The Computer Science major is comprehensive, from theory to applications to system-building. We teach not just how to program, but how to approach problems computationally, and how to devise appropriate solutions. Undergraduates majoring in Computer Science will have opportunities to participate with faculty in activities outside formal coursework. These activities include assisting in courses, writing a thesis or doing a project under the guidance of a faculty member, and assisting a faculty member in research or in a programming project.
COSC 1 - Introduction to Programming and Computation
The first prerequisite course for the Computer Science major is Computer Science 1.
This course introduces computational concepts that are fundamental to computer science and are useful for the sciences, social sciences, engineering, and digital arts. Students will write their own interactive programs to analyze data, process text, draw graphics, manipulate images, and simulate physical systems. Problem decomposition, program efficiency, and good programming style are emphasized throughout the course. No prior programming experience is assumed.
ENGS 20 may substitute for COSC 1, though we recommend COSC 1 for students planning to take Computer Science 10.
COSC 10 - Problem Solving via Object-Oriented Programming
The second prerequisite course for the Computer Science major is Computer Science 10.

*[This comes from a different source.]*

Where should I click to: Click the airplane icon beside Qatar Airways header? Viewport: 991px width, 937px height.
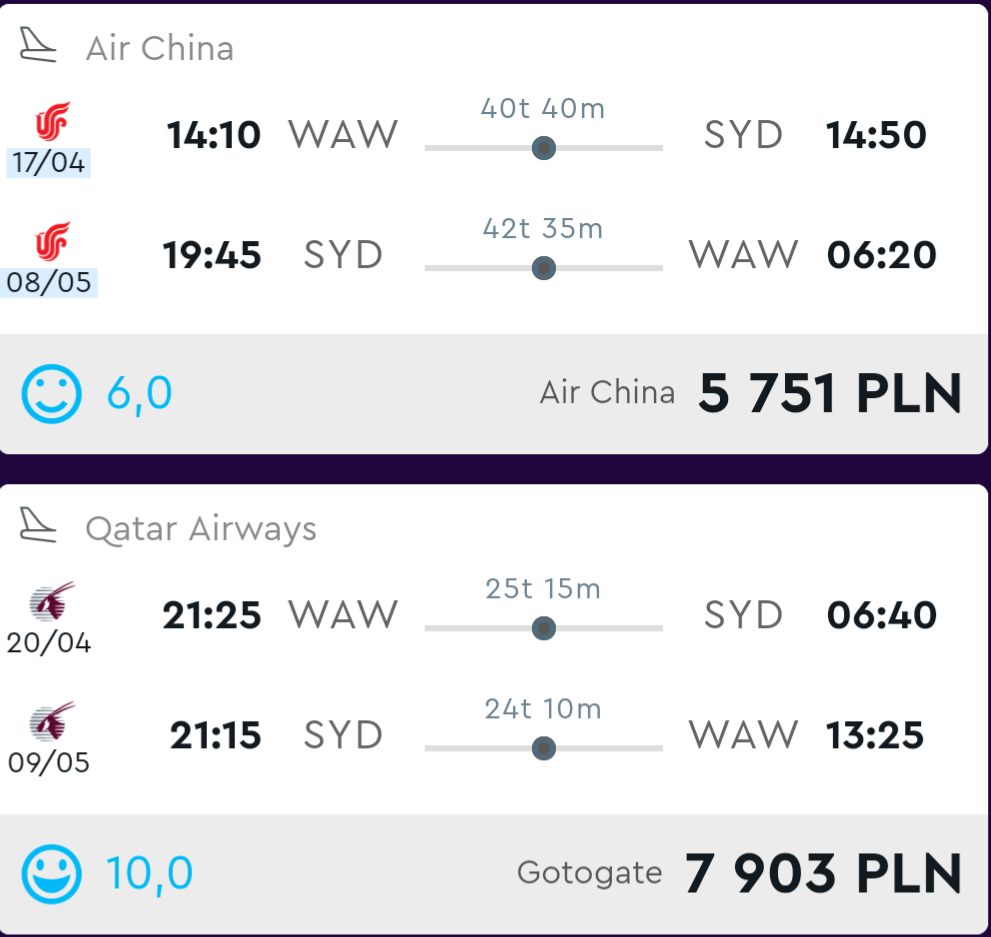point(38,525)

Motivated by problems that arise in a variety of disciplines, this course examines concepts and develops skills in solving computational problems. Topics covered include abstraction (how to hide details), modularity (how to decompose problems), data structures (how to efficiently organize data), and algorithms (procedures for solving problems). Laboratory assignments are implemented using object-oriented programming techniques.
The standard Computer Science major requires the following courses after the prerequisites:
- Two theory or algorithms courses (30-49)
- Two systems or hardware courses (50-69)
- Two applied computer science courses (70-89)
- Three elective courses (drawn from 30-89, and with approval from the Undergraduate Advisor, one mathematics course or one term of COSC 94 may substitute for one course from 30-89)
- A culminating experience (either a senior thesis or COSC 98)
You have the flexibility to construct the Computer Science major however you wish from the above requirements, though you need to make sure that you've taken the prerequisites for each course.
Complete information about the Computer Science major requirements can be found in the online ORC.
Computer Science undergraduate courses are numbered as follows:
- 1–19: Introductory and non-major courses
- 20–29: Digital arts
- 30–49: Theory and algorithms
- 50–69: Systems and hardware
- 70–89: Applied computer science
- 90–99: Reading and culminating experience
A full list of undergraduate Computer Science courses appears in the online ORC.
Off-Campus Credit Opportunities
Transfer Term at AIT-Budapest
Although the Department of Computer Science does not offer an off-campus program, a few of our undergraduates have taken a transfer term, usually in the fall, at AIT-Budapest and received transfer credit for some of the AIT courses. If you are interested in AIT-Budapest, please see Professor Cormen. Below is a list of relevant AIT courses and the (approximate) corresponding Dartmouth course. Note that each transfer credit request must be approved by the appropriate department.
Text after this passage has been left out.